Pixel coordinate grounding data
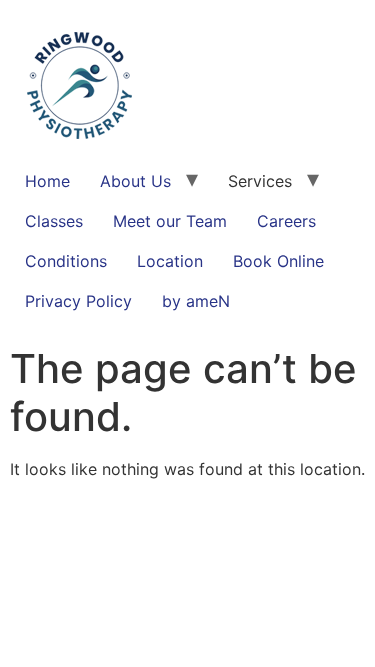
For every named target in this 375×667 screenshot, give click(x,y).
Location (170, 261)
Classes (54, 221)
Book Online (278, 261)
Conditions (66, 261)
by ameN (196, 301)
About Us (135, 181)
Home (47, 181)
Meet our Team (170, 221)
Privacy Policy (78, 301)
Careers (286, 221)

**EXERCISE REQUIREMENTS**. Every record above should reappear exactly, with the pictures gone.

**ANSWER FOR THIS EXERCISE**.
For every named target in this 375×667 screenshot, give click(x,y).
Location (170, 261)
Classes (54, 221)
Book Online (278, 261)
Conditions (66, 261)
by ameN (196, 301)
About Us (135, 181)
Home (47, 181)
Meet our Team (170, 221)
Privacy Policy (78, 301)
Careers (286, 221)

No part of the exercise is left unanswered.